Ville natale de Mozart (rat­tachée à la Bav­ière et non pas à l’Autriche à cette époque), Salzbourg voit se réu­nir chaque été depuis près de cent ans un fes­ti­val qui fait référence dans le monde musi­cal. Lancé par Richard Strauss et Hugo von Hof­mannsthal, dirigé pen­dant plus de trente ans par Her­bert von Kara­jan, il est pour ain­si dire la rési­dence d’été du Phil­har­monique de Vienne.

La pub­li­ca­tion régulière désor­mais par EuroArts des meilleurs con­certs et opéra est une excel­lente nouvelle.

Valery Gergiev dirige sans baguette ce con­cert d’ouverture dans le Grand Palais des Fes­ti­vals, fin juil­let 2012. On l’a déjà dit, ce chef est omniprésent sur la scène musi­cale européenne. En charge de plusieurs orchestres en Europe (Lon­dres et bien­tôt Munich), et depuis vingt-cinq ans de l’ensemble des salles du théâtre Mari­in­sky de Saint-Péters­bourg (trois salles désor­mais), il enreg­istre CD et DVD pour de nom­breux labels, dont le label Mari­in­sky qu’il a créé.

Le con­cert débute par la Sym­phonie des psaumes d’Igor Stravin­s­ki, une des trois sym­phonies du maître russe, datant de 1930 et écrite dans un lan­gage très accessible.

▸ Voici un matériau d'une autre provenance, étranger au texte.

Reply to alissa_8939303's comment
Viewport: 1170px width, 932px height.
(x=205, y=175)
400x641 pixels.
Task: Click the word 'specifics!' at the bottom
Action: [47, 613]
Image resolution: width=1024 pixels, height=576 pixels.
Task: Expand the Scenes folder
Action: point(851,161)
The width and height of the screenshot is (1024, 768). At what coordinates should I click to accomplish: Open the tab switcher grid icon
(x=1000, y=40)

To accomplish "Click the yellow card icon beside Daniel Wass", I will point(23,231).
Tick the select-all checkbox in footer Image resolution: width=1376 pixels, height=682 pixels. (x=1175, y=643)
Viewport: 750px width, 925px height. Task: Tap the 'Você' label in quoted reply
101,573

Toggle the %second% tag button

On le sent au disque, mais le voit claire­ment au con­cert ou en DVD : l’orchestre a une dis­po­si­tion orig­i­nale, aucun vio­lon, unique­ment des cordes graves, bois et cuiv­res très nom­breux en pro­por­tion (autant que pour le Prokofiev qui va suiv­re, mais avec des cordes au grand complet).

Et plus de soix­ante cho­ristes. Effec­tive­ment, ce qui frappe dans cette œuvre, c’est un son orig­i­nal, inouï par définition.

Vien­nent ensuite les célèbres Chants et Dans­es de la mort de Mod­est Mous­sorgs­ki, où le thème médié­val du Dies Irae (repris entre autres par Berlioz dans la Sym­phonie fan­tas­tique) appa­raît sou­vent. Dom­mage que les textes poignants nous soient inac­ces­si­bles par manque de sous-titres.

Ces mélodies pour voix solo (ici le ténor Sergei Semi­shkur, pili­er du Mari­in­sky) et piano sont ici inter­prétées dans une orches­tra­tion récente pour orchestre réduit, ce qui fait ressor­tir la moder­nité de cette musique.

Com­posée en 1875, l’œuvre sonne ici comme la Qua­torz­ième Sym­phonie de Chostakovitch, pour­tant de cent ans plus récente. Pas­sion­nante recréa­tion, cap­ti­vante et hypnotique.

Après l’entracte, l’orchestre est enfin com­plet. Et avec une puis­sance phénomé­nale pour l’œuvre clé du pro­gramme, la Cinquième Sym­phonie de Prokofiev, la plus aboutie de ses sept symphonies.

Prokofiev est un com­pos­i­teur qui mérite d’être plus joué et écouté. Ses neuf sonates pour piano, ses cinq con­cer­tos pour piano, ses deux con­cer­tos pour vio­lon et ses sept sym­phonies sont mag­nifiques. Pour le décou­vrir com­mencez par la Sym­phonie clas­sique, sa pre­mière, impayable pas­tiche de Mozart et Haydn, son Troisième Con­cer­to pour piano, et cette Cinquième Sym­phonie, peut-être son chef‑d’œuvre.

De struc­ture clas­sique en qua­tre mou­ve­ments, cette sym­phonie fait sou­vent penser au style de Mahler. En par­ti­c­uli­er son scher­zo, plein d’ironie et de ton sar­cas­tique, est un incon­testable hom­mage à Mahler.

La per­for­mance musi­cale du Phil­har­monique de Vienne et de Gergiev est excep­tion­nelle : finesse et vir­tu­osité des cordes, tou­jours chan­tantes, une prise de risque con­tin­ue. Le chef nous tient en haleine pen­dant trois quarts d’heure sans que la ten­sion ne se relâche, avec son orchestre ger­manique qui n’a jamais son­né aus­si « slave ».

Ce DVD a été la pre­mière paru­tion par EuroArts des enreg­istrements faits à Salzbourg en 2012 (est paru depuis égale­ment un con­cert dirigé par Mariss Jan­sons, Brahms-Strauss, égale­ment superbe, EuroArts 2072624). Espérons que les plus grands moments de Salzbourg 2013 aient été égale­ment conservés.